-- Opening Marker --
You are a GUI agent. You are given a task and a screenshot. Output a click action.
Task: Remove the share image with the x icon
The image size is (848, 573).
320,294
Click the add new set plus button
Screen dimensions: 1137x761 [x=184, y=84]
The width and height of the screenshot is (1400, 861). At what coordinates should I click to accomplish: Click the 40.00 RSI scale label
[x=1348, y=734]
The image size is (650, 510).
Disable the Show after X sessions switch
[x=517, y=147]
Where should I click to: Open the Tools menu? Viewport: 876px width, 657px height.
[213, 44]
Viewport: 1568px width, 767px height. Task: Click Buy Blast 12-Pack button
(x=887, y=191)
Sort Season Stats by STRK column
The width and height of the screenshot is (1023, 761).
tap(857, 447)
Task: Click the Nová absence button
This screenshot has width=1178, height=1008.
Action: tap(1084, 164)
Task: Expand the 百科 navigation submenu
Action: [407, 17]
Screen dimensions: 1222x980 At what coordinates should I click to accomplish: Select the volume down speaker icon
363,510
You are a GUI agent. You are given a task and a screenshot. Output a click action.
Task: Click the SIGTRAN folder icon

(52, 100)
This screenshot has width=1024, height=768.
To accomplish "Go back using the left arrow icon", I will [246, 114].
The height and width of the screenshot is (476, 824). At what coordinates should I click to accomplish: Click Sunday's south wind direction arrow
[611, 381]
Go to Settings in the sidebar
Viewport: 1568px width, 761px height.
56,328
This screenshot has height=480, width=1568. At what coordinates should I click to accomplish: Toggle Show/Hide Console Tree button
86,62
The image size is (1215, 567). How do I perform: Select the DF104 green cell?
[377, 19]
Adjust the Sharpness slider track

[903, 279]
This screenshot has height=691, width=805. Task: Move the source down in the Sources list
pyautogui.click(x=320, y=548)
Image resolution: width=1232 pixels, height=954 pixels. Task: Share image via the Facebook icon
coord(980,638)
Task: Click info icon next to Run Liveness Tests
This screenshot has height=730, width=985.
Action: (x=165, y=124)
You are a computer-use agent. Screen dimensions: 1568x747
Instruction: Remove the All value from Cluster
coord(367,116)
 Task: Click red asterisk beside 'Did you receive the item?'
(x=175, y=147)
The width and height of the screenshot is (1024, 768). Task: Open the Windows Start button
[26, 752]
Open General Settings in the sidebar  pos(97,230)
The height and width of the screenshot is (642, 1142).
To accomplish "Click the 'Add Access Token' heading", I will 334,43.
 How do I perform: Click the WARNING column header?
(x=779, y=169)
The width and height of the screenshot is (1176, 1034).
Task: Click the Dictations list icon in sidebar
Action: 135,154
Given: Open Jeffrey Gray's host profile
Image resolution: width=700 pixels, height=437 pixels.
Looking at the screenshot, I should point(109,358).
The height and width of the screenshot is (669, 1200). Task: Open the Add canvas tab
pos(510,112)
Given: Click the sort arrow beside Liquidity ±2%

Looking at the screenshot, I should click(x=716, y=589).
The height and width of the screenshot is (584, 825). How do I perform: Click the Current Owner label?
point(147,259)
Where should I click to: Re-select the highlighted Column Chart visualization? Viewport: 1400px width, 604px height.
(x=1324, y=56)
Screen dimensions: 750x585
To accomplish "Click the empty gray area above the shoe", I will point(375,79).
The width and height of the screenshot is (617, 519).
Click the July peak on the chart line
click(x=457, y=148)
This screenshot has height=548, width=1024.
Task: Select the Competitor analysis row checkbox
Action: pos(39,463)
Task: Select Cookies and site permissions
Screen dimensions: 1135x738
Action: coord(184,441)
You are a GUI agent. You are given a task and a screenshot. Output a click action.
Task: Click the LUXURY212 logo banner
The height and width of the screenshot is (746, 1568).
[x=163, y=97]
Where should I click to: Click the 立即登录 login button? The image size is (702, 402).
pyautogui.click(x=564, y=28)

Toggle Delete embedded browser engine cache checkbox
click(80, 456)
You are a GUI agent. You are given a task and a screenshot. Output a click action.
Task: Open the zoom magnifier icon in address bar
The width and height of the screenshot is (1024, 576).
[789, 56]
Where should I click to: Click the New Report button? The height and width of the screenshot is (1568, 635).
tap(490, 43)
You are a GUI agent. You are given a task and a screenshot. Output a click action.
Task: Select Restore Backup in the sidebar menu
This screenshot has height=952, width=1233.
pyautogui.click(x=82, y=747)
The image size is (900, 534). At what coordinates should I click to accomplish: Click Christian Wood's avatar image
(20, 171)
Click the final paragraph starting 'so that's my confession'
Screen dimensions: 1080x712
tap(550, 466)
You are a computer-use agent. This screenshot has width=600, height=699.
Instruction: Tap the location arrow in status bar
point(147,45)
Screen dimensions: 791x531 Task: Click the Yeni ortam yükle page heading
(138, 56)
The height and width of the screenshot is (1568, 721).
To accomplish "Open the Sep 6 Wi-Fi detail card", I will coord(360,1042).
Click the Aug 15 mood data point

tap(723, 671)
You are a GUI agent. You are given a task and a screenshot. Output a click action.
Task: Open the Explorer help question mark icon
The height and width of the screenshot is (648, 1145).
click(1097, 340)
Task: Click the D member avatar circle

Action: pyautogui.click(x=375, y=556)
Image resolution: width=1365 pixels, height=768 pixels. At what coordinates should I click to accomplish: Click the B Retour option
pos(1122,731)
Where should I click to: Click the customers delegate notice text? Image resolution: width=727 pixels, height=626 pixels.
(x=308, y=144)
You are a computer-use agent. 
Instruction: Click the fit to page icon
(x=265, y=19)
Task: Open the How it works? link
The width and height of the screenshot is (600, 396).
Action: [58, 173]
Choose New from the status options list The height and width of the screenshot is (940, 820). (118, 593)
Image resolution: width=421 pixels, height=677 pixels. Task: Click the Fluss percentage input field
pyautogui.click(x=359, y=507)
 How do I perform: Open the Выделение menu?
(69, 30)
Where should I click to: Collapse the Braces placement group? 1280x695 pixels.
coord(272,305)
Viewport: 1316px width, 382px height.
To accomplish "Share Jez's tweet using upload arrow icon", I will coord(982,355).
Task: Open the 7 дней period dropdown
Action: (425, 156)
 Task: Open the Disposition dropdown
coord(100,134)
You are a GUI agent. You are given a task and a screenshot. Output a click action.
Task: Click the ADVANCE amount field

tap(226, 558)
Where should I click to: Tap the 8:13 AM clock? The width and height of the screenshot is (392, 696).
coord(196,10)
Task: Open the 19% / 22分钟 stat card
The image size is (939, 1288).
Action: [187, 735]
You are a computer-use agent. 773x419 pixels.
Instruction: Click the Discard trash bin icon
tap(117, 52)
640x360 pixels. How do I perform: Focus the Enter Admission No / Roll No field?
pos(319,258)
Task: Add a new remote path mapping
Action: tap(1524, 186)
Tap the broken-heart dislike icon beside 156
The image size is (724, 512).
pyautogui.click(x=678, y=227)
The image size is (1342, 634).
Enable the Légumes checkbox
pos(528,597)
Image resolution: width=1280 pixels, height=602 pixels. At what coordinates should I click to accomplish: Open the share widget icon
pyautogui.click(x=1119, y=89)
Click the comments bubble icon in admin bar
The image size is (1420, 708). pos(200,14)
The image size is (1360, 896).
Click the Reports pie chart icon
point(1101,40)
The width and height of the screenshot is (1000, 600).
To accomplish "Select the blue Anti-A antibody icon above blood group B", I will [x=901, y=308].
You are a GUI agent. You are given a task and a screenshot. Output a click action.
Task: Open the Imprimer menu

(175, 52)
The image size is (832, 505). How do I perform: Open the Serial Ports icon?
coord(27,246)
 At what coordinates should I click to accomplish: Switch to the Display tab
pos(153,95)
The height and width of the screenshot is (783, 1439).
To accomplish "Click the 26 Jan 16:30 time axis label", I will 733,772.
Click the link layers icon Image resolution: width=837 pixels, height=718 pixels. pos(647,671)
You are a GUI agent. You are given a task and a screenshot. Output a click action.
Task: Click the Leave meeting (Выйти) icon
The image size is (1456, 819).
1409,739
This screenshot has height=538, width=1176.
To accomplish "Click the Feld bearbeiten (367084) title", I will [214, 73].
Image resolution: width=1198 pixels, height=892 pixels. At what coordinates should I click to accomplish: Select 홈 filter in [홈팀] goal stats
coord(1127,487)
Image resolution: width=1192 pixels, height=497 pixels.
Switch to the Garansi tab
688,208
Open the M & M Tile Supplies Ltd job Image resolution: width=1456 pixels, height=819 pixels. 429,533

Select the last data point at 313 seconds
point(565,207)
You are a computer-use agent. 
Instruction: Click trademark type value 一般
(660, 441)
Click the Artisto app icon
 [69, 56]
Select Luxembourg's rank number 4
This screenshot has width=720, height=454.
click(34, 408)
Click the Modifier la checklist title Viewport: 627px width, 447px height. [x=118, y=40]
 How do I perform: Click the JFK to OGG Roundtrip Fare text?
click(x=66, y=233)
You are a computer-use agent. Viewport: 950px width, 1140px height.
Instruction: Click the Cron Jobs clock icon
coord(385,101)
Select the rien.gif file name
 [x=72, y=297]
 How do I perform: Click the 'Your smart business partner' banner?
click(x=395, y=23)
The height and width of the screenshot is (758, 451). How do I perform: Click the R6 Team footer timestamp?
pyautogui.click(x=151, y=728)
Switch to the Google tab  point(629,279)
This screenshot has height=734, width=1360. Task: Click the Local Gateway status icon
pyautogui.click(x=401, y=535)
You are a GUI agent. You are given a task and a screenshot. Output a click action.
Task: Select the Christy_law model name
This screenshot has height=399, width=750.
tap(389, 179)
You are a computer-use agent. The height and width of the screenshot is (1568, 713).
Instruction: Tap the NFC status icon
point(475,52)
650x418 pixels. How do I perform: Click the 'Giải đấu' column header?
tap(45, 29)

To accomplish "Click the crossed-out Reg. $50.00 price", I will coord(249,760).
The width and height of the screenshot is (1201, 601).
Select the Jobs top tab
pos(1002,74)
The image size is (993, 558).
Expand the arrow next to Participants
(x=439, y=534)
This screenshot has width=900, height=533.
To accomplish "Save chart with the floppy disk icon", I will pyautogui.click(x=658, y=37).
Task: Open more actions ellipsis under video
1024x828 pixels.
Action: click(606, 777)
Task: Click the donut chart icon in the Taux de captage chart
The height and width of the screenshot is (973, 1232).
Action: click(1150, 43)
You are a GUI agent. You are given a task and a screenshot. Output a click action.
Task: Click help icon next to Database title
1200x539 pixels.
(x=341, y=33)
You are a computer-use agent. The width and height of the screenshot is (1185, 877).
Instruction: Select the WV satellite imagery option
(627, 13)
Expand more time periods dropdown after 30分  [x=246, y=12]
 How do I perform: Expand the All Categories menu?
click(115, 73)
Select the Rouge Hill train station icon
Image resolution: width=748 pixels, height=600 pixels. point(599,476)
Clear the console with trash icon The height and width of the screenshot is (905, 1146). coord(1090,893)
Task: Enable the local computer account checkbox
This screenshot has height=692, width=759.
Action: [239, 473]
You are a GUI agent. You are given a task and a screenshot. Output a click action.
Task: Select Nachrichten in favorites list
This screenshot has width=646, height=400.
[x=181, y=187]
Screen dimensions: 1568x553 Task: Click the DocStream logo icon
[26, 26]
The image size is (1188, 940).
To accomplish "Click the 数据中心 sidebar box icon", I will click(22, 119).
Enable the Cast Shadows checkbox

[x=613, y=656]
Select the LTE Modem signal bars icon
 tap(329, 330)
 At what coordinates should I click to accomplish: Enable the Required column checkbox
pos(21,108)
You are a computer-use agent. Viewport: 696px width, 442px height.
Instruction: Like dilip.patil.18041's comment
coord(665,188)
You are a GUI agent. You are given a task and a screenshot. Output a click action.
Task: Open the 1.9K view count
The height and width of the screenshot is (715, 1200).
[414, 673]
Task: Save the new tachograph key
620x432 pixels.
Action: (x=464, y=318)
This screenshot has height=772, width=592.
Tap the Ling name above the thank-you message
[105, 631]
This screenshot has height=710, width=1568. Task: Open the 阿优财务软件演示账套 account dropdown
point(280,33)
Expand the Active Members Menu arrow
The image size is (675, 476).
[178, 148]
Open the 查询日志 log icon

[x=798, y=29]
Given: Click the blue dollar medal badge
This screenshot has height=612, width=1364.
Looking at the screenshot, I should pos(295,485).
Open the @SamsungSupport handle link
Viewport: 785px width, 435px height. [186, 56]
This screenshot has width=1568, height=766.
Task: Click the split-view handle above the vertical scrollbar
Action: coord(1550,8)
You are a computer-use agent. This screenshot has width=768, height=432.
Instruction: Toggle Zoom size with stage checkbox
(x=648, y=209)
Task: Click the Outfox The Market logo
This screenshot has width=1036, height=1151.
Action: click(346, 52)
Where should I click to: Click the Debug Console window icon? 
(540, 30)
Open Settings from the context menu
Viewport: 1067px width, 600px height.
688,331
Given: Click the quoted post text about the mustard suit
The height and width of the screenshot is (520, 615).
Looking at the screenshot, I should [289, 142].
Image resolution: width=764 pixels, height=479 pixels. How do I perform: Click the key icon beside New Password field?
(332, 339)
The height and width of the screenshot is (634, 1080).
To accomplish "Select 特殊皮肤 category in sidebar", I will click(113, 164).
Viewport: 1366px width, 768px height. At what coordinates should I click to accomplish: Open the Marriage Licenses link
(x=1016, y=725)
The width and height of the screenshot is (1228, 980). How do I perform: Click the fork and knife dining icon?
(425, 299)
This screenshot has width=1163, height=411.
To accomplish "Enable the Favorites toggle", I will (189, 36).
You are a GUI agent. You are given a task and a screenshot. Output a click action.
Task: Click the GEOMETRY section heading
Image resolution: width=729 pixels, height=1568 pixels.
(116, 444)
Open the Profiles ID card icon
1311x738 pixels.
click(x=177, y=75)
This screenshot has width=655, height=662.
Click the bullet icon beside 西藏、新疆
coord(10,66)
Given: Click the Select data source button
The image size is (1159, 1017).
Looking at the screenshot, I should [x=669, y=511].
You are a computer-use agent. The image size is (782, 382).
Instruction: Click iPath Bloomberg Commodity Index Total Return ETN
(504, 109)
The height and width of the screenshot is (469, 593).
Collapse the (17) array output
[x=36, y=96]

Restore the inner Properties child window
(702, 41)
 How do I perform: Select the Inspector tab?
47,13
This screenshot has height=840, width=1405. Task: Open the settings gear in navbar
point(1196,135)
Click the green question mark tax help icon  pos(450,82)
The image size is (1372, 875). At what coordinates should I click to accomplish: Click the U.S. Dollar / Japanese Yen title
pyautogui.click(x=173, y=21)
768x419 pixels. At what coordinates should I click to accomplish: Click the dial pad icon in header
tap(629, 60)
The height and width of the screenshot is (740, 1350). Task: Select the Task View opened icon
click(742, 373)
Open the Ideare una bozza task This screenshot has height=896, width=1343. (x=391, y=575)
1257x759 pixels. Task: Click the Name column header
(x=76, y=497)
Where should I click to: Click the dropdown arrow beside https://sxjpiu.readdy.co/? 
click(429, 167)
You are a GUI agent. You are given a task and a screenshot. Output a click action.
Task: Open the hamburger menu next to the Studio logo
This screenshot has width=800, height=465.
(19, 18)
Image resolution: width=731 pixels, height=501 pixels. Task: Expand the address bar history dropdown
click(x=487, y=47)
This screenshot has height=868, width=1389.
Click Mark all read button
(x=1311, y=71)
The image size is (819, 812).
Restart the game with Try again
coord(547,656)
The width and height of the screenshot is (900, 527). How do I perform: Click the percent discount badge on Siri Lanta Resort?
-- Closing Marker --
The lines sought are those in the data above that include the string "badge"; copy each one.

== Answer below ==
Given: Click the blue dollar medal badge
The width and height of the screenshot is (900, 527). How do I perform: Click the percent discount badge on Siri Lanta Resort?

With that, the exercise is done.